(Instrucciones y requisitos):
Según el texto sobre la violencia contra las mujeres, ¿cómo se llama en las páginas web a las mujeres que defienden sus derechos?

Para luchar eficazmente contra el crimen, lo lógico es investigar los viveros en los que crece, estudiar su modus operandi y determinar posibles complicidades.

En las fiestas de medio país se baila al ritmo de canciones que llaman putas a las mujeres. En las redes sociales se escriben agresivos comentarios contra las mujeres (por cierto, no son las redes las responsables sino la ideología de quienes en ellas escriben). En las páginas webs se llaman feminazis a las mujeres que defienden sus derechos.

En los púlpitos de las iglesias se justifica la violación de las mujeres que abortan. Prestigiosos escritores lloran por la pérdida de la feminidad en las mujeres actuales. Hay cadenas y líneas editoriales completas que mantienen que la violencia de género es una ficción de la izquierda y que las verdaderas víctimas son los hombres calumniados y encarcelados injustamente.

(Contenido del listado):
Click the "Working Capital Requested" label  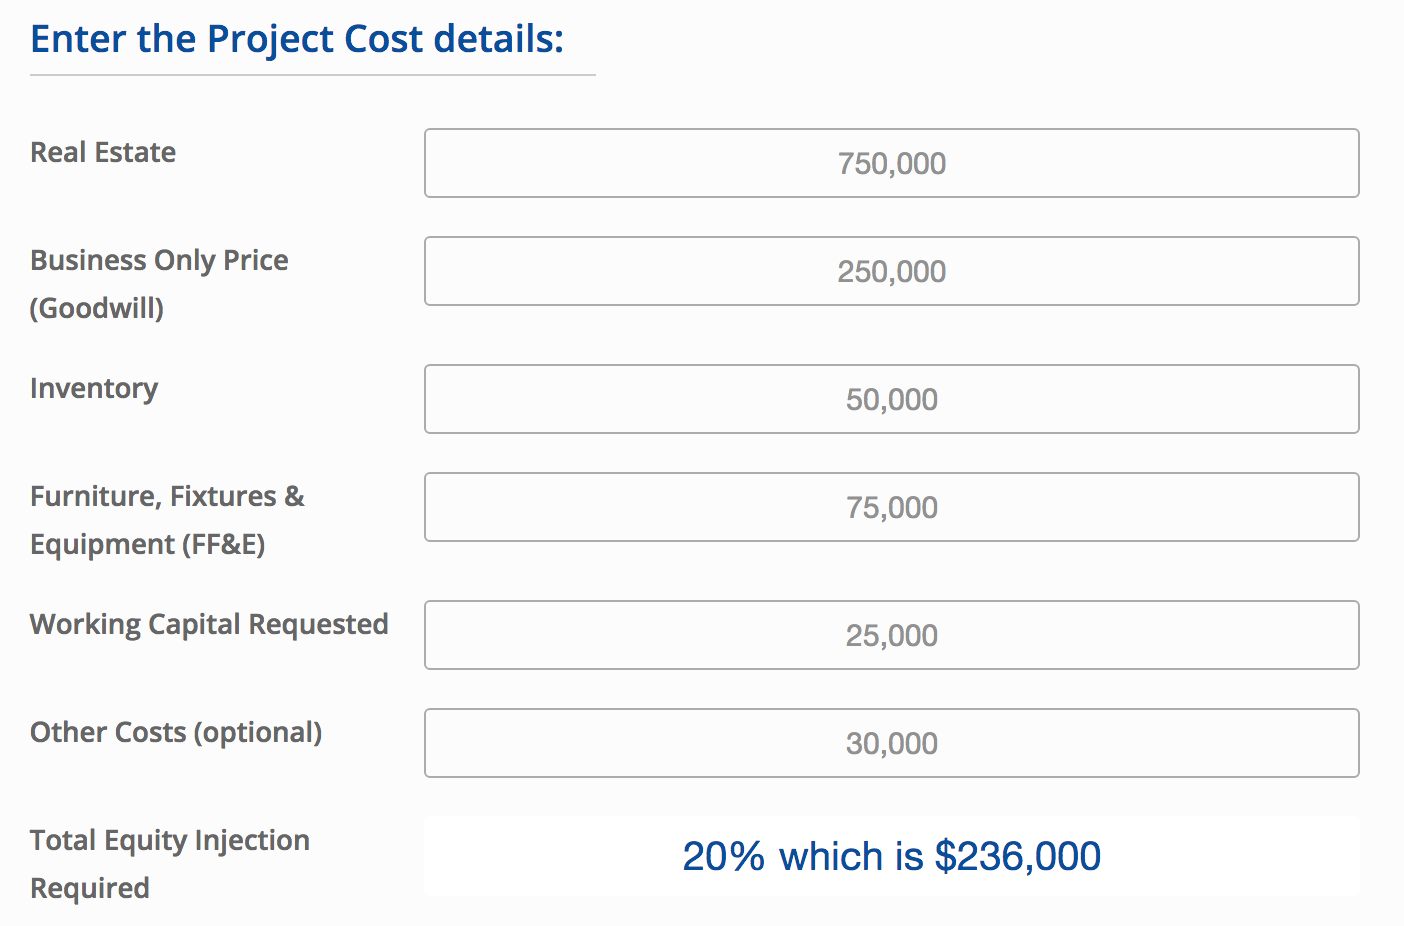pos(209,624)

(Respuesta a continuación):
Feminazis.